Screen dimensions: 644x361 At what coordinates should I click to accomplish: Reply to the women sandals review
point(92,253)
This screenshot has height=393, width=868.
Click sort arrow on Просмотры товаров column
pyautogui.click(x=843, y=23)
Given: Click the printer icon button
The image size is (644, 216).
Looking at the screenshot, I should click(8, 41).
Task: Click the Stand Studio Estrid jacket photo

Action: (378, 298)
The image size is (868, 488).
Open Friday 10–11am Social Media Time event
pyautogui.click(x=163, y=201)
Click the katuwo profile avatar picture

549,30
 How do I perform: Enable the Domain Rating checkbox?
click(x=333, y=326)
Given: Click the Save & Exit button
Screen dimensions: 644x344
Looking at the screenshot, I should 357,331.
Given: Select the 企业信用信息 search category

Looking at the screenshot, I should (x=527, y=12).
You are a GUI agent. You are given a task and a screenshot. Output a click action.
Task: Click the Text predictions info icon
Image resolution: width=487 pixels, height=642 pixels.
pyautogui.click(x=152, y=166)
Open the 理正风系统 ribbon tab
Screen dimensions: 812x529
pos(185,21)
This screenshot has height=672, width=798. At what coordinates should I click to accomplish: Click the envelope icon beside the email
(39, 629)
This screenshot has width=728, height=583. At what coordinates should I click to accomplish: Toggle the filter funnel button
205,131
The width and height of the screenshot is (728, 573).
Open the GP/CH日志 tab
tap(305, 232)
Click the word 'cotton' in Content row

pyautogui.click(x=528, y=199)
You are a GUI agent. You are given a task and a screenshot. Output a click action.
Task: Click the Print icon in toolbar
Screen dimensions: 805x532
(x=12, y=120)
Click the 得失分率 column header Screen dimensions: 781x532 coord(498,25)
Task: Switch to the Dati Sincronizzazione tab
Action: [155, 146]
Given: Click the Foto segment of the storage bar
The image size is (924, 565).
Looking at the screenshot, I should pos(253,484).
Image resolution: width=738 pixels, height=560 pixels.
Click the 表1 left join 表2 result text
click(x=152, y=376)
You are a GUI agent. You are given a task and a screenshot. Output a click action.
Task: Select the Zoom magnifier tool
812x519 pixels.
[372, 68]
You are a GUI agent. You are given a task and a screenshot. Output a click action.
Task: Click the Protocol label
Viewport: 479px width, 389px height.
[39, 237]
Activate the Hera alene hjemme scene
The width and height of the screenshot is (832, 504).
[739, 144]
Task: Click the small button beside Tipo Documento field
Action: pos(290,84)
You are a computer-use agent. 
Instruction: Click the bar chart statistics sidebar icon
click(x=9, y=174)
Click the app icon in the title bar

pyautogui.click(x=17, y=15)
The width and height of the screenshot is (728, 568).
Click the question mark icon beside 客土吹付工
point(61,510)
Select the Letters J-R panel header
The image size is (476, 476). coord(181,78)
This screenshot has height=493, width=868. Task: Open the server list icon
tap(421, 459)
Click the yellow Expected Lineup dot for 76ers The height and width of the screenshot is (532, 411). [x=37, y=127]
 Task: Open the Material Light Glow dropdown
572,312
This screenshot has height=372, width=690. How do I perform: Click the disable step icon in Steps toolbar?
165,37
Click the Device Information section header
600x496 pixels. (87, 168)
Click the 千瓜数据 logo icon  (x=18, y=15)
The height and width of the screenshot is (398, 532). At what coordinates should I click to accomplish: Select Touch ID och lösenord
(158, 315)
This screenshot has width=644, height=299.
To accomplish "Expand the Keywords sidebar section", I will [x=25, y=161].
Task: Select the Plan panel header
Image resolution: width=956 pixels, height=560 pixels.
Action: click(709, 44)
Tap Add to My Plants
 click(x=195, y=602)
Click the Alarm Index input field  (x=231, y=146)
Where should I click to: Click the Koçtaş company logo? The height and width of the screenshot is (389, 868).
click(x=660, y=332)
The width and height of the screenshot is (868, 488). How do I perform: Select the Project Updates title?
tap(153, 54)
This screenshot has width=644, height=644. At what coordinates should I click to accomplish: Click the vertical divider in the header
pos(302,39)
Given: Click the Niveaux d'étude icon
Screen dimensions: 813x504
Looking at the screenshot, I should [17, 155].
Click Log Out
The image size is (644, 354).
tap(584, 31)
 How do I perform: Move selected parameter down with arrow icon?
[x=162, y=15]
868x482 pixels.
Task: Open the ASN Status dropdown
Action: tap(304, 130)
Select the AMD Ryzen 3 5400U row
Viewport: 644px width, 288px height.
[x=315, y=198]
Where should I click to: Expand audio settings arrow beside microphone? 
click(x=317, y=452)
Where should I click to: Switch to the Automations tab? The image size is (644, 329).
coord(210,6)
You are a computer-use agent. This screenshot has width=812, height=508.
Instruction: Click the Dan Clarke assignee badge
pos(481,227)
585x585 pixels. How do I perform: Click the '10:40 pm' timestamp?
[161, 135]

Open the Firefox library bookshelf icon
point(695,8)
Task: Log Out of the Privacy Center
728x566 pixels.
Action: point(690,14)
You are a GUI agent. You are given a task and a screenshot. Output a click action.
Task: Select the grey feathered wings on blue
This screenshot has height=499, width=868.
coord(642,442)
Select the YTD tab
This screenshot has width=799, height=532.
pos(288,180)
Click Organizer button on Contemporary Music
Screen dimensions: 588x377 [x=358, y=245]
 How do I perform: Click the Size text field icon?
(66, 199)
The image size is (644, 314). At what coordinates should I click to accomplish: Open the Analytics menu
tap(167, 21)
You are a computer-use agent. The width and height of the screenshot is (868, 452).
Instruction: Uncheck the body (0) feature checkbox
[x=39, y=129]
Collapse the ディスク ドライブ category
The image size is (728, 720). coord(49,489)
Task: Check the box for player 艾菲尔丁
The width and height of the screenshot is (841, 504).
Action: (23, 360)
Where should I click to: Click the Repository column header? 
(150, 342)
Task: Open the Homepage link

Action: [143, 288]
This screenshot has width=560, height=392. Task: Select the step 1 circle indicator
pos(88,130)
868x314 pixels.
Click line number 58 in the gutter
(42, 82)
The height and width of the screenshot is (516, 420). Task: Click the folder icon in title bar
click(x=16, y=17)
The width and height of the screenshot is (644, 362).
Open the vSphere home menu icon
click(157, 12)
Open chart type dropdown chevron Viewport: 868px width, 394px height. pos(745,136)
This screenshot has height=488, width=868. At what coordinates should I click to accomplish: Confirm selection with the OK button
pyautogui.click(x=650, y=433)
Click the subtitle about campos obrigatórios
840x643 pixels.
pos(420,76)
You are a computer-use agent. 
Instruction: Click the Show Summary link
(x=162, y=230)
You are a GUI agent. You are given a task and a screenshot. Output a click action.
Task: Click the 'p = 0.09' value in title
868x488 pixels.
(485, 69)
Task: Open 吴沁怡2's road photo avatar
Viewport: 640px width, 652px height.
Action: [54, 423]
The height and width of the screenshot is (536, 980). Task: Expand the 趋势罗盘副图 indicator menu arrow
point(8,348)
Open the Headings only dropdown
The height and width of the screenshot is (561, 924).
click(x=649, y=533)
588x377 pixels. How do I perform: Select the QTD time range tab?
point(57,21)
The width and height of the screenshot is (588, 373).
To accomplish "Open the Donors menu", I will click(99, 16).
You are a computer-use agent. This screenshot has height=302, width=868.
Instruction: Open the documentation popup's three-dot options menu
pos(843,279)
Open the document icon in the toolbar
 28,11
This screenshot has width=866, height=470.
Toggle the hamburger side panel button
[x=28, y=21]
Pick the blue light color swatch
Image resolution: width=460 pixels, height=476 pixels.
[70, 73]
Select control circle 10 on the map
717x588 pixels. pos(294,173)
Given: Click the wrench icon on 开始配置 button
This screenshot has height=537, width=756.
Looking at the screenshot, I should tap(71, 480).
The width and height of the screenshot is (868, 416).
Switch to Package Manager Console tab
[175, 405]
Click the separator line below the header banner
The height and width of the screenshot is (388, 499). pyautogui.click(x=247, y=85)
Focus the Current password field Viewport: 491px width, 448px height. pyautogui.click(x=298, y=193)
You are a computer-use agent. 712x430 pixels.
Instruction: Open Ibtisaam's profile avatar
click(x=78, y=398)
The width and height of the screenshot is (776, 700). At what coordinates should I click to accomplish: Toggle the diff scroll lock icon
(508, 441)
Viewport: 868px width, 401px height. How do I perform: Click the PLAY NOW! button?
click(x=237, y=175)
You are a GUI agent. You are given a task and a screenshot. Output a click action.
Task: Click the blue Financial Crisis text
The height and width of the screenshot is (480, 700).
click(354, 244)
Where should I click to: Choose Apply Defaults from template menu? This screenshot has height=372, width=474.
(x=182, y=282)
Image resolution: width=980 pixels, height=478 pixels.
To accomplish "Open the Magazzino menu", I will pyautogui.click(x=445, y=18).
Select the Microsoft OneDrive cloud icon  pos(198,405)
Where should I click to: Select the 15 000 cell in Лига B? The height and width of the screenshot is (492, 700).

Your objective:
Lines that contain "will" are to be copied from the records above.

Written solution:
To accomplish "Expand the Keywords sidebar section", I will [x=25, y=161].
To accomplish "Open the Donors menu", I will click(99, 16).
To accomplish "Open the Magazzino menu", I will pyautogui.click(x=445, y=18).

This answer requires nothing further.